Oui, car cette fable universellement connue, La Cigale et la fourmi, est en réalité une parabole économique, une historiette codée ; ce code nous échappe aujourd’hui, mais en 1668, première édition des Fables (présentées comme traduites d’Esope, entre autres, mais non avouées par leur auteur), il était transparent. Poète oui, mais avisé quant à son intérêt bien compris (un poète ne se conçoit pas sans protecteurs influents), dès 1657 La Fontaine a courtisé Nicolas Foucquet, le tout-puissant et flamboyant Surintendant des finances de Mazarin ; quelque chose comme DSK + Sarkozy + bien autre chose, puisqu’il disposait d’une flotte de guerre privée, qu’il fut accusé d’avoir fait fortifier Belle-Ile de son propre chef, enfin de comploter pour ravir le pouvoir. Procès politique, il va sans dire. Mais en 1657 un joueur avisé devait miser sur lui.

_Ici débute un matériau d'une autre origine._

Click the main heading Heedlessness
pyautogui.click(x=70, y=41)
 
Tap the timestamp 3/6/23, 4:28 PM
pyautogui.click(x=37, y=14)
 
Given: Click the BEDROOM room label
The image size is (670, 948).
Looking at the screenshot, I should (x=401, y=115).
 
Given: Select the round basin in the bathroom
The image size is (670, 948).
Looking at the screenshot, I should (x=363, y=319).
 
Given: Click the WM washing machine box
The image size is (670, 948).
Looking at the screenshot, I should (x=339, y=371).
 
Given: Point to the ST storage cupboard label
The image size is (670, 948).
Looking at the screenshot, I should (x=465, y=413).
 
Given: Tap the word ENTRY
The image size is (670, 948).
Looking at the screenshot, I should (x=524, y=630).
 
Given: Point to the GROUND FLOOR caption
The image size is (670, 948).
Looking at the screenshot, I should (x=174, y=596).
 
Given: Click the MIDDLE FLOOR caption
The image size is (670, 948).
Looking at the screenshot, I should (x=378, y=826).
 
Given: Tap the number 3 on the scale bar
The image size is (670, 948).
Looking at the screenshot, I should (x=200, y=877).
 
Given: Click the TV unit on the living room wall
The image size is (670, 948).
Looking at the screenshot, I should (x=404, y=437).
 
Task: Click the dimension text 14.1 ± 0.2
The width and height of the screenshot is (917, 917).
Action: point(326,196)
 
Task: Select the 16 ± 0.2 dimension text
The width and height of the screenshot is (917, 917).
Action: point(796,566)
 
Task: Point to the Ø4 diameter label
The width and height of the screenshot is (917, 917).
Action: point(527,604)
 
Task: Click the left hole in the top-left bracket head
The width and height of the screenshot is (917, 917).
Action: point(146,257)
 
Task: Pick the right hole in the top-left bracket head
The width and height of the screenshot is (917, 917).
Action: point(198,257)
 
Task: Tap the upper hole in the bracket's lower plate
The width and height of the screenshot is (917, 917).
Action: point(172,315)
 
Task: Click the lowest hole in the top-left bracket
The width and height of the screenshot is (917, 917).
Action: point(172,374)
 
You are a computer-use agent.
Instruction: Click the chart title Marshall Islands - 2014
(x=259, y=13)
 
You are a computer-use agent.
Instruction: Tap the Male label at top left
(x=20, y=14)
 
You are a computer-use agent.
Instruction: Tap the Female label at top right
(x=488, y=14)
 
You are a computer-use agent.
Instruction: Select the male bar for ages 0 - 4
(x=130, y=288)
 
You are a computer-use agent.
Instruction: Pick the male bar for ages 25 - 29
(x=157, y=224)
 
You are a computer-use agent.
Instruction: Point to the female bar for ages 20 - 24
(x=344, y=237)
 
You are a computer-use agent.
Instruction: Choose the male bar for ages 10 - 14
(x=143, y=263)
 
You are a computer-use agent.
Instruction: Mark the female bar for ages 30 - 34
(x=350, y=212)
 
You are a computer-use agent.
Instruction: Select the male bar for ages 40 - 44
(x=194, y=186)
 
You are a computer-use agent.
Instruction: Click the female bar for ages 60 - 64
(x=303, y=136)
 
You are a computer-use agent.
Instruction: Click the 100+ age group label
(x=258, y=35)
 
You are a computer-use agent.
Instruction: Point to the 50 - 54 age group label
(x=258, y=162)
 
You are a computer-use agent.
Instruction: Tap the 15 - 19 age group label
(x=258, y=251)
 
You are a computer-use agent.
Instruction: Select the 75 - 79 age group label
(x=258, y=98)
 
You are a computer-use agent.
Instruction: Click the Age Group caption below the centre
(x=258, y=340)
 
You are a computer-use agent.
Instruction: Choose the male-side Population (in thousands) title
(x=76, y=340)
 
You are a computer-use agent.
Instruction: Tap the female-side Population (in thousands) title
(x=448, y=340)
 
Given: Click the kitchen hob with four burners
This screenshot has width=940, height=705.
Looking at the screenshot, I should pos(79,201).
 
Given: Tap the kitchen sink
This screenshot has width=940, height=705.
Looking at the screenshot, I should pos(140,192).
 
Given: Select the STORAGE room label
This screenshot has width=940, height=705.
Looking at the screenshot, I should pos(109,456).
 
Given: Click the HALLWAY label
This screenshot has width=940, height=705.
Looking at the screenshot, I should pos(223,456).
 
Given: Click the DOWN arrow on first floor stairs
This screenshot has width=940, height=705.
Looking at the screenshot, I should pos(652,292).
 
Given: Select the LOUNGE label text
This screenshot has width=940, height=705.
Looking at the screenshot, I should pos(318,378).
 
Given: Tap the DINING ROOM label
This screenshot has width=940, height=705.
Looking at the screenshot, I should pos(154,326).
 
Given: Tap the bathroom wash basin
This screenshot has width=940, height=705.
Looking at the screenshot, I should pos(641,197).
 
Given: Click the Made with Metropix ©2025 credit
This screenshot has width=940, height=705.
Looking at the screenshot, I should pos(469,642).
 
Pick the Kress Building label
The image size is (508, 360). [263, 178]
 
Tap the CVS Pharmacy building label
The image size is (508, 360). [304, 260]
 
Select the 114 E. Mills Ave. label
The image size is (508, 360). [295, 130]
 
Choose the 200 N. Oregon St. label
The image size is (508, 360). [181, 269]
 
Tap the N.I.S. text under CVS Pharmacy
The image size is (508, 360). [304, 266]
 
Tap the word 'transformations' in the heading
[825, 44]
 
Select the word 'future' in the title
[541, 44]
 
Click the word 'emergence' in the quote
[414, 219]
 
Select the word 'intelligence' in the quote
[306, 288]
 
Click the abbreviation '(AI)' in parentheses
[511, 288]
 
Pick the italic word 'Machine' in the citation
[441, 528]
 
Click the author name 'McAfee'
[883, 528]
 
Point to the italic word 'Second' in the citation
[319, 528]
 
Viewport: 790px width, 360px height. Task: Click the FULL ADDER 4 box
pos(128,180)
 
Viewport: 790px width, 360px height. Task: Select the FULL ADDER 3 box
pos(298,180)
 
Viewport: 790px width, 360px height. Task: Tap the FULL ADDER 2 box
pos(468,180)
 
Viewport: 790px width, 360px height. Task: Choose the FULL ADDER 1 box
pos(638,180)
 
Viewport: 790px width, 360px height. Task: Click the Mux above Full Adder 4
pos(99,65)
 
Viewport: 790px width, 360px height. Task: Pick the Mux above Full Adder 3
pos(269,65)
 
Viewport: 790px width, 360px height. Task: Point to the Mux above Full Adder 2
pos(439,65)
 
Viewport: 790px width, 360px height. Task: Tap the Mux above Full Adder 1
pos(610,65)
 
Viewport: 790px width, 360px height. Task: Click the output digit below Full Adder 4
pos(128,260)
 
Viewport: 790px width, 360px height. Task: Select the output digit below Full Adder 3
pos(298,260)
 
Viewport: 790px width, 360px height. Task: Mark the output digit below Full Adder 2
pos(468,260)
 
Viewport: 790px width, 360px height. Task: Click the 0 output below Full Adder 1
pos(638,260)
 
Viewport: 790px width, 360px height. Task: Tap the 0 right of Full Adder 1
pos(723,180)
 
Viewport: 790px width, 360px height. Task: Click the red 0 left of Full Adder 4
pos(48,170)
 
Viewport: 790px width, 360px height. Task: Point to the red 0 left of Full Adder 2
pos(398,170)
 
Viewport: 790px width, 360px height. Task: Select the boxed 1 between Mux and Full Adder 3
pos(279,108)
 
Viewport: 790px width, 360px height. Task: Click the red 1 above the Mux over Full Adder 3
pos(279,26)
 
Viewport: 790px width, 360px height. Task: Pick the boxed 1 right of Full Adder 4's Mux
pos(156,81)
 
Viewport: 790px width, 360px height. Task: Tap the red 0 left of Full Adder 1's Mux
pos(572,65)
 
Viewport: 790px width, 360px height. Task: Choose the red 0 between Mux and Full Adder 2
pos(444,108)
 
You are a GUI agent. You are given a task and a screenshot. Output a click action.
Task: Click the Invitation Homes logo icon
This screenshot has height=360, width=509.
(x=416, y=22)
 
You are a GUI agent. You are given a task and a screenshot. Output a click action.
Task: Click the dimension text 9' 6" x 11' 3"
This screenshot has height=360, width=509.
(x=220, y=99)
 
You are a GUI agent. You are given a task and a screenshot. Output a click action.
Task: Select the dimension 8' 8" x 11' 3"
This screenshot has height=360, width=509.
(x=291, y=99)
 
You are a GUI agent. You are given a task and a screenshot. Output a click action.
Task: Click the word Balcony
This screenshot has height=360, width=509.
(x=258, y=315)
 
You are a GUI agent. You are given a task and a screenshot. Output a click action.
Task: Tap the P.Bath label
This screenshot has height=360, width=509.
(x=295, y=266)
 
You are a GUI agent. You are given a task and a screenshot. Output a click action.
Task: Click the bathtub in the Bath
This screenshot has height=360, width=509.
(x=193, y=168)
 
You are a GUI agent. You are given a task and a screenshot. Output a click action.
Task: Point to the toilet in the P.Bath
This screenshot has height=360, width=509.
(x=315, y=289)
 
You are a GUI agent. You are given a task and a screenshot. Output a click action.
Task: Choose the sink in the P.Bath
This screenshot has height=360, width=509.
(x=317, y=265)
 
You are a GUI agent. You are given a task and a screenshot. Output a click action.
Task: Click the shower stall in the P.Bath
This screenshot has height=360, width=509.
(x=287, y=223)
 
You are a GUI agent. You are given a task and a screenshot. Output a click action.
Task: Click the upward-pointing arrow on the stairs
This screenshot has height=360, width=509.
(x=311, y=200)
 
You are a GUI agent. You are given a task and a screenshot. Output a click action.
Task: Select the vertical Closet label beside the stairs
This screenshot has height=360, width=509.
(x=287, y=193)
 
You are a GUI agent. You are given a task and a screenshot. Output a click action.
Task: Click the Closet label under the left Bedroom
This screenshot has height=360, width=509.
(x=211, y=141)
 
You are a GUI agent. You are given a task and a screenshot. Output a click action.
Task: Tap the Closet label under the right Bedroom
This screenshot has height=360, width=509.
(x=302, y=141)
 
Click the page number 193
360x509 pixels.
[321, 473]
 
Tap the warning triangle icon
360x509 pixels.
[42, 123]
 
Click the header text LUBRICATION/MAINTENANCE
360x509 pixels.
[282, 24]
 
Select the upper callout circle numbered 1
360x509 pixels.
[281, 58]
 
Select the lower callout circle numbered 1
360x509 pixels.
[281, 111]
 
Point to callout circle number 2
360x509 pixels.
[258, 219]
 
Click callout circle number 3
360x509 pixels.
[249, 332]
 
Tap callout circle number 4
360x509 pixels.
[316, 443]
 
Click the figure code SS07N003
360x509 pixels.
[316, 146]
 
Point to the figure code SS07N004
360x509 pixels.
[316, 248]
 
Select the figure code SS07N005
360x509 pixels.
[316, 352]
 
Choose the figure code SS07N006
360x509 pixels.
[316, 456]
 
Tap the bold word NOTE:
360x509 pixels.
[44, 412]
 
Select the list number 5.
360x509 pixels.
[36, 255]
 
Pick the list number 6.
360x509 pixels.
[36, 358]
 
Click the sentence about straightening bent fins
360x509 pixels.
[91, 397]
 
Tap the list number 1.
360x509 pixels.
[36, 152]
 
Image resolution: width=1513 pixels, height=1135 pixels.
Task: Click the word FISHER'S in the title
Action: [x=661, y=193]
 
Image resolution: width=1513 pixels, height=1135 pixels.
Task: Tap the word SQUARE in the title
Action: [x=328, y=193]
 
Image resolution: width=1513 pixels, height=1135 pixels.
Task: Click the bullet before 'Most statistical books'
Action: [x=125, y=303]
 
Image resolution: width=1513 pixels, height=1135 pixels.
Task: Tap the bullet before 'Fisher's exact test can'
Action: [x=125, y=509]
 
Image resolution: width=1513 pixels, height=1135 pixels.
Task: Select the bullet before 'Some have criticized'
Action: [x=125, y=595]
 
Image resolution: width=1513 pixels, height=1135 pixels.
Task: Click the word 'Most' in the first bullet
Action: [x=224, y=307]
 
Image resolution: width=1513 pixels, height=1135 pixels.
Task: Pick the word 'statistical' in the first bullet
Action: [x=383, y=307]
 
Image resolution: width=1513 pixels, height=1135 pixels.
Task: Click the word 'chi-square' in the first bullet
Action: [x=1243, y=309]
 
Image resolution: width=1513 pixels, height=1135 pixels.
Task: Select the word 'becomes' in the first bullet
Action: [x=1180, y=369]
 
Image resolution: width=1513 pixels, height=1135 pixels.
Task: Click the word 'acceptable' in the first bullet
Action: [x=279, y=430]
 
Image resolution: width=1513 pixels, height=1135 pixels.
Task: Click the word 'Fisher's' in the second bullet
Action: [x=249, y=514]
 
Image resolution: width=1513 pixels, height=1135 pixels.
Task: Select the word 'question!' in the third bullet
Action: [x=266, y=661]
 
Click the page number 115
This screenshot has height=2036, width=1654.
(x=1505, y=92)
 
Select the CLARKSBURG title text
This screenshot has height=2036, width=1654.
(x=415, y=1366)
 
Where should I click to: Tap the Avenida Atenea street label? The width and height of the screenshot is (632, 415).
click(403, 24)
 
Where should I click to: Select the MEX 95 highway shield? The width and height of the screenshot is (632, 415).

La Fontaine a le même âge que Molière, qui est encore le protégé du prince de Conti ; ils ne se connaissent pas pour le moment, ça viendra, les grands artistes se connaissent tous. Et chez Foucquet La Fontaine va se faire de très précieuses relations, Boileau, Mme de Sévigné, Racine dont il a épousé sans amour une lointaine parente. Car Foucquet, c’est aussi le François Pinault de l’époque, il s’entoure en son château de Vaux des plus grands artistes, Mansart,Le Vau, Le Nôtre qui vont dessiner Versailles, il collectionne des antiques, rien de ce qui est raffiné ne lui est étranger…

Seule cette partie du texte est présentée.